Create a free profile to get unlimited access to exclusive videos, breaking news, sweepstakes, and more!
Why One True Crime Writer Was Afraid For His Life While Working On ‘Murder In The Bayou’
After seeing a billboard depicting the faces of eight murdered woman, investigative reporter Ethan Brown began digging into the case and caught the attention of local law enforcement in a way that "terrified" him.
After repeatedly driving past a haunting billboard with the faces of eight women murdered in Jefferson Davis Parish, Ethan Brown felt compelled to tell the women’s stories.

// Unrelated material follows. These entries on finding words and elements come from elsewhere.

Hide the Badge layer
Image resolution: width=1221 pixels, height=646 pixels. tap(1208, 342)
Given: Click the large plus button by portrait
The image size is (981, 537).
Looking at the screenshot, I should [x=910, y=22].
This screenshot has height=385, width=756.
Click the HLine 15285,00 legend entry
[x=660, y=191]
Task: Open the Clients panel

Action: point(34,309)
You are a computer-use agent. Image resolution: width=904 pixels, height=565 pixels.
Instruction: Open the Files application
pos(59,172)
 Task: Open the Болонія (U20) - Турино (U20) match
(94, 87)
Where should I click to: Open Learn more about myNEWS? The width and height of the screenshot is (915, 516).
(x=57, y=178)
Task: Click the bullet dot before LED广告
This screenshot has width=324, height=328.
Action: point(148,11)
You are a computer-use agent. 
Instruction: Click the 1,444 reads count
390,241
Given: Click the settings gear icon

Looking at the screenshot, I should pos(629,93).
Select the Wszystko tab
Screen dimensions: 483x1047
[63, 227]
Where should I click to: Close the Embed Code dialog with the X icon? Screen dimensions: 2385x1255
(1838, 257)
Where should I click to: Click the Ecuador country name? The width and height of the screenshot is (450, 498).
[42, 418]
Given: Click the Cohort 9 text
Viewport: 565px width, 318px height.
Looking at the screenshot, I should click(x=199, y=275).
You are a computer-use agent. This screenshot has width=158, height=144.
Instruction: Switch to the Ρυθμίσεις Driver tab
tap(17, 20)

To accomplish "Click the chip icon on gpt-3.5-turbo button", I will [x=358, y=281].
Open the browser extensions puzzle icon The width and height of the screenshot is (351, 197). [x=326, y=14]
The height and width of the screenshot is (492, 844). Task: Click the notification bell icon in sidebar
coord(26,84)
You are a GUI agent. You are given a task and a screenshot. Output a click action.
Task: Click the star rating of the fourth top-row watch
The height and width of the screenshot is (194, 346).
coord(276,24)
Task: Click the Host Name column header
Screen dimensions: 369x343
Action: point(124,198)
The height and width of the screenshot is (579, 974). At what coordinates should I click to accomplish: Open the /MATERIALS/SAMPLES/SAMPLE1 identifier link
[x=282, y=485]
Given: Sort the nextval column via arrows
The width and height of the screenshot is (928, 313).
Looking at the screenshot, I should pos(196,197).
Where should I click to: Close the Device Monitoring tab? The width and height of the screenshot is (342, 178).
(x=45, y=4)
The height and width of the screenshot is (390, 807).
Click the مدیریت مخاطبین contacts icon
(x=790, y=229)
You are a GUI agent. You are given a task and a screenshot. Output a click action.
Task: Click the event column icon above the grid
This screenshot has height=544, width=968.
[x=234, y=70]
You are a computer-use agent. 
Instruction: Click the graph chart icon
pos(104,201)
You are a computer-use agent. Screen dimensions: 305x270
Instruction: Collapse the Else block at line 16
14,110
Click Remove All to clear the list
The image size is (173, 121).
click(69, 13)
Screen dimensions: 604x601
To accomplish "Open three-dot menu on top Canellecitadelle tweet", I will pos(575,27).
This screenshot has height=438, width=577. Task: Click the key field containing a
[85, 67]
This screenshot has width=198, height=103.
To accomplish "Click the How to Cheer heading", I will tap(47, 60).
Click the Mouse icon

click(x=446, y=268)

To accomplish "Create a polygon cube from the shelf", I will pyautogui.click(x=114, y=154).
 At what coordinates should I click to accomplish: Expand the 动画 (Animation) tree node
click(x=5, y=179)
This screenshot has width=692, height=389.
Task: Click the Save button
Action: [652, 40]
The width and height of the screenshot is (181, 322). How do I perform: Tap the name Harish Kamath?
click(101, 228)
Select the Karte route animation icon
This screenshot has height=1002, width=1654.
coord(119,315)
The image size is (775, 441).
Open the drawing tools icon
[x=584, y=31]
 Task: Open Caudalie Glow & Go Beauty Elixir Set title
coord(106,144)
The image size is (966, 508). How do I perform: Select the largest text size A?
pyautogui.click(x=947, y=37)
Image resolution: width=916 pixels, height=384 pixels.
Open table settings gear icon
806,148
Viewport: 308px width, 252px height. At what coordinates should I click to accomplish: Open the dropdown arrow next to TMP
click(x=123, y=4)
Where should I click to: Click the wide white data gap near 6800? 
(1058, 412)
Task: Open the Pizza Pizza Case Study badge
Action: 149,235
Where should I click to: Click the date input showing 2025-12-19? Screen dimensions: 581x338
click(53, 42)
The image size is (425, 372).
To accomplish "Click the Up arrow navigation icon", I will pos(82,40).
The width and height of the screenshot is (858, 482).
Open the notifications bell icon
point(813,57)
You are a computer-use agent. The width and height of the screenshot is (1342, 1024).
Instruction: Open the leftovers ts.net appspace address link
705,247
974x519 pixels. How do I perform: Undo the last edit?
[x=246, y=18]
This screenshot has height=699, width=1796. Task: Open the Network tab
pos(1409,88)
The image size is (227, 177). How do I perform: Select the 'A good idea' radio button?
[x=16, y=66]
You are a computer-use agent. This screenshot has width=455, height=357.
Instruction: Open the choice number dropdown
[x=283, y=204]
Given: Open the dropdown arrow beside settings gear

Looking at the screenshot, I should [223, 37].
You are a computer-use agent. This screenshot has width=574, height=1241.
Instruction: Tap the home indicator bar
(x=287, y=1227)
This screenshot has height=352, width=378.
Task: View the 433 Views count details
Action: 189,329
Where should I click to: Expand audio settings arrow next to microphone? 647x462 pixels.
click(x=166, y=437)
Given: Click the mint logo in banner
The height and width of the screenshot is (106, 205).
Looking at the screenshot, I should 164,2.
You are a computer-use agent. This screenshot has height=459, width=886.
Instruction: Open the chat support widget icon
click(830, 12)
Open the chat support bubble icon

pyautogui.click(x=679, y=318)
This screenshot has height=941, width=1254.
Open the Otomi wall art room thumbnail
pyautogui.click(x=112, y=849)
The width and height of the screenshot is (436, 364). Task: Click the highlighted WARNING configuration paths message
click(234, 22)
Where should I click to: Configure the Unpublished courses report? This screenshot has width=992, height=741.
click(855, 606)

But as he dug deeper into a world of poverty, drugs and prostitution and discovered a case where witnesses later showed up dead, evidence was never properly investigated and theories seemed to suggest possible law enforcement corruption—Brown began to fear for his own life in the rural Louisiana community.
The eight murders—often referred to as the “Jeff Davis 8” or “Jennings 8”—took place within a four-year period from 2005 to 2009 in or near Jefferson Davis Parish amidst the backdrop of the Louisiana bayou. The bodies were discovered floating in drainage canals or abandoned on desolate back roads, leaving little trace of who the women had once been.
The murders would become the basis for Brown’s book “Murder in the Bayou: Who Killed The Women Known as the Jeff Davis 8?” and later the inspiration behind Showtime’s true-crime docu-series “Murder in the Bayou” premiering tonight.
But, pursuing the case didn’t come without a level of danger for Brown himself, who spent countless hours fostering relationships with people in the town of Jennings to discover the secrets the town had once held.
Brown initially published an in-depth article for Medium in 2014 but as the attention around the case grew, Brown told Oxygen.com he caught the attention of local law enforcement authorities.
Jefferson Davis Parish Sheriff Ivy Woods—who still holds the position today—even posted a blog to the department’s website about Brown.
“We are doing everything possible to solve these cases,” Woods said in the post. “It is unfortunate out-of-town journalists are taking information and twisting it to support a fictional conspiracy theory to gain followers and sell a story.”
Woods went on the say that the “investigative reporter from New Orleans” drudged up investigations and incidents that occurred as long as 30 years ago “insinuating corruption” in the sheriff’s office.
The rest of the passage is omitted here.